[Begin Provided data]
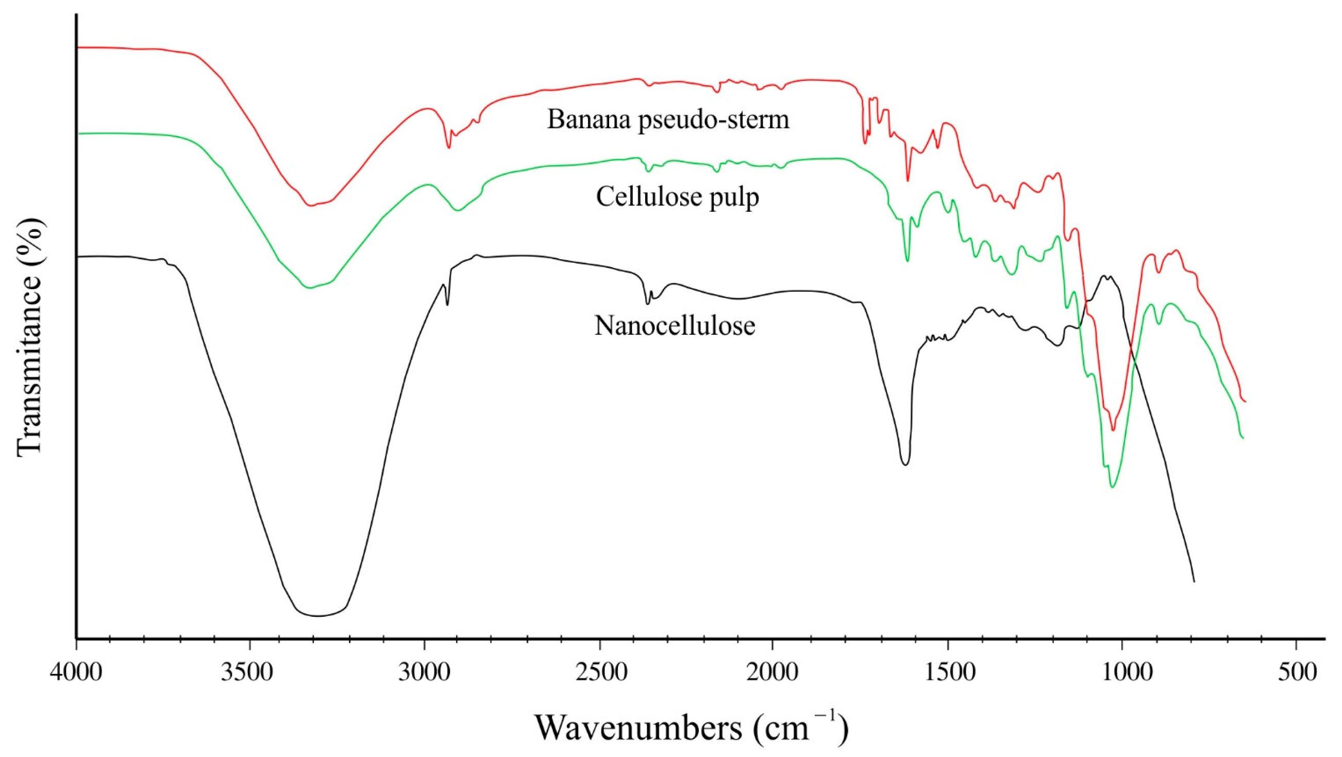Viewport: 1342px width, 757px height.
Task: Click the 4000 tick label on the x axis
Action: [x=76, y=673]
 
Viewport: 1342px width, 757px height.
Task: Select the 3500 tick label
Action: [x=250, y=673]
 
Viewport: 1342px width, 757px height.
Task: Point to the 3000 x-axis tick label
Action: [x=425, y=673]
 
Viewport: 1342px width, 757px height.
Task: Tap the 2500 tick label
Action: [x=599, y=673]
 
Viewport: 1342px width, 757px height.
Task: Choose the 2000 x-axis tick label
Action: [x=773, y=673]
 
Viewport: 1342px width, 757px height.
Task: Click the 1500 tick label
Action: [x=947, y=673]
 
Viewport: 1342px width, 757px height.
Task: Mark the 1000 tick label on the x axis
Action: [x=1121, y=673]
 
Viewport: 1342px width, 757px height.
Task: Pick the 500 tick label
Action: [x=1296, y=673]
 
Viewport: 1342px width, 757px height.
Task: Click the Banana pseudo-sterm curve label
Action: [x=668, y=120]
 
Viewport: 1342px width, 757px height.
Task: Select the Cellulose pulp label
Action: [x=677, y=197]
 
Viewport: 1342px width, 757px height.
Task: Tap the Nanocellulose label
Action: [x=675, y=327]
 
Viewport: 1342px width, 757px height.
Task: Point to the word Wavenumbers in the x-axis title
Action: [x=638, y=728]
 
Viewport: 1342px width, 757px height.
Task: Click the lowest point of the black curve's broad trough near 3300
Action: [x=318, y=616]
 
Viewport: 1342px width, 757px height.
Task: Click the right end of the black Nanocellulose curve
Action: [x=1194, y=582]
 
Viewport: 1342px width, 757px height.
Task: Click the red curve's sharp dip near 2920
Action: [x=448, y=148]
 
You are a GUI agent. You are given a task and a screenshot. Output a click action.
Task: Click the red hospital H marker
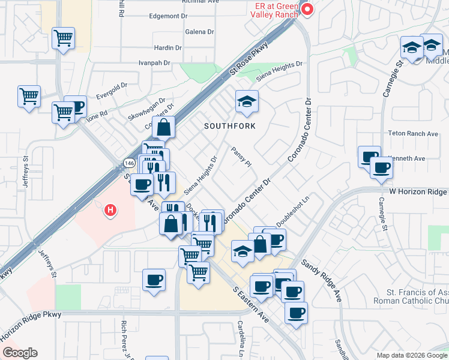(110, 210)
[End Provided data]
The problem => Express every line of the items above as a Markdown table with the columns "Row" and "Line". Number the rows in order, skip blank lines, and leave the pictures out.

Final result =>
| Row | Line |
|---|---|
| 1 | Viewport: 1342px width, 757px height. |
| 2 | Task: Click the 4000 tick label on the x axis |
| 3 | Action: [x=76, y=673] |
| 4 | Viewport: 1342px width, 757px height. |
| 5 | Task: Select the 3500 tick label |
| 6 | Action: [x=250, y=673] |
| 7 | Viewport: 1342px width, 757px height. |
| 8 | Task: Point to the 3000 x-axis tick label |
| 9 | Action: [x=425, y=673] |
| 10 | Viewport: 1342px width, 757px height. |
| 11 | Task: Tap the 2500 tick label |
| 12 | Action: [x=599, y=673] |
| 13 | Viewport: 1342px width, 757px height. |
| 14 | Task: Choose the 2000 x-axis tick label |
| 15 | Action: [x=773, y=673] |
| 16 | Viewport: 1342px width, 757px height. |
| 17 | Task: Click the 1500 tick label |
| 18 | Action: [x=947, y=673] |
| 19 | Viewport: 1342px width, 757px height. |
| 20 | Task: Mark the 1000 tick label on the x axis |
| 21 | Action: [x=1121, y=673] |
| 22 | Viewport: 1342px width, 757px height. |
| 23 | Task: Pick the 500 tick label |
| 24 | Action: [x=1296, y=673] |
| 25 | Viewport: 1342px width, 757px height. |
| 26 | Task: Click the Banana pseudo-sterm curve label |
| 27 | Action: [x=668, y=120] |
| 28 | Viewport: 1342px width, 757px height. |
| 29 | Task: Select the Cellulose pulp label |
| 30 | Action: [x=677, y=197] |
| 31 | Viewport: 1342px width, 757px height. |
| 32 | Task: Tap the Nanocellulose label |
| 33 | Action: [x=675, y=327] |
| 34 | Viewport: 1342px width, 757px height. |
| 35 | Task: Point to the word Wavenumbers in the x-axis title |
| 36 | Action: [x=638, y=728] |
| 37 | Viewport: 1342px width, 757px height. |
| 38 | Task: Click the lowest point of the black curve's broad trough near 3300 |
| 39 | Action: [x=318, y=616] |
| 40 | Viewport: 1342px width, 757px height. |
| 41 | Task: Click the right end of the black Nanocellulose curve |
| 42 | Action: [x=1194, y=582] |
| 43 | Viewport: 1342px width, 757px height. |
| 44 | Task: Click the red curve's sharp dip near 2920 |
| 45 | Action: [x=448, y=148] |
| 46 | You are a GUI agent. You are given a task and a screenshot. Output a click action. |
| 47 | Task: Click the red hospital H marker |
| 48 | (110, 210) |